Resolution on Consumers’ Rights Submitted by Winnipeg Centre
WHEREAS the public good is threatened when the independence of inspection agencies are compromised; and
WHEREAS the responsibility for ensuring that all industries in Canada are properly regulated rightfully rests with the government not the private sector;
Therefore be it resolved that the following clause be added to Section 1.13 of the policy book:
1.13 New Democrats believe in:
k. Ending self-regulation in all industries and ensuring that government inspection agencies are robust, scientific and independent of political and market influence.
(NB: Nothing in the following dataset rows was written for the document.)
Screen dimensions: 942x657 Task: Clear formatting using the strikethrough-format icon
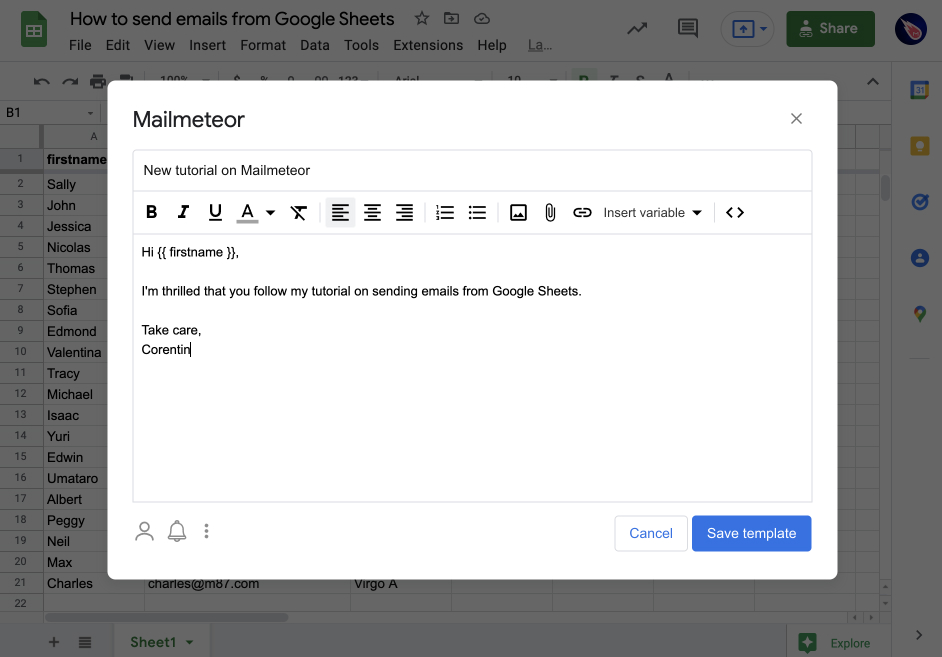click(298, 212)
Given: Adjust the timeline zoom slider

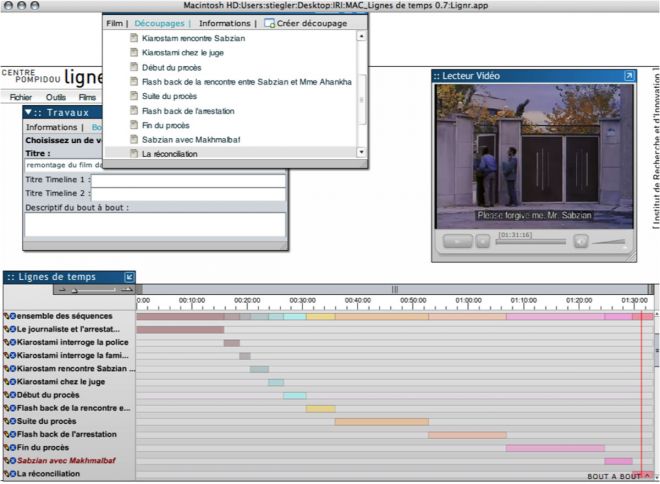Looking at the screenshot, I should [73, 290].
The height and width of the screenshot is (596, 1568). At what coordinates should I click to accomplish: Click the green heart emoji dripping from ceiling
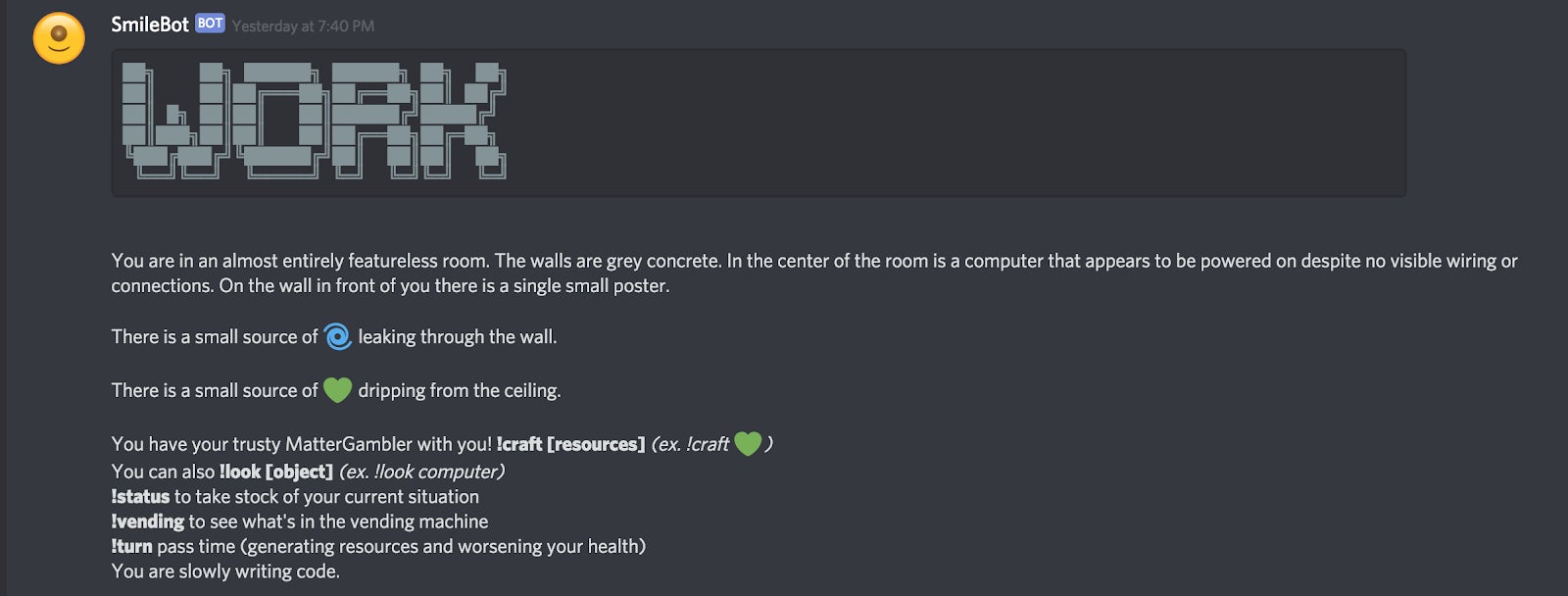click(337, 390)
1-93-13A number of other resolutions (including some higher in the current priority list) deal with some of the issues included in this complete rewrite of the NDP's existing tax policy. But none comes close to hitting all the points included in the Halifax resolution - which commits the NDP to a highly progressive set of tax policies while leaving open the question of which ones to pursue immediately. And so I'd prefer to see this resolution passed in Montreal, with future discussion to be based on the above principles.
Resolution on Progressive and Fair Taxation Submitted by Halifax
Changes to read:
1.7 Progressive and fair taxation
New Democrats believe in:
a. A progressive tax system.
b. A tax system that is robust enough to support expanded, effective public services and programs.
c. Taxing capital gains and stock options at the same rate as salaries or wages.
d. An aggressive response to tax evasion, including the use of tax havens.
e. Converting deductions from taxable income to tax credits to simplify the tax system and make it more progressive.
f. Making tax credits refundable to assist very low income Canadians
g. Ensuring that profitable corporations pay a fair share of taxes.
h. Restoring estate taxes on estates over $1 million as an element of a progressive tax system.
i. Targeting tax reductions to help low and modest income Canadians.
j. Introducing a Financial Transactions (Tobin) Tax
k. Eliminating Tax Free Savings Accounts as a means of tax avoidance
I'll note that the panel including these resolutions also features a number of issues surrounding labour, privatization and industrial policy - and I fully expect there to be strong advocates wanting to see those dealt with as well. But ideally, we'd see the above resolutions make it to the front of the line.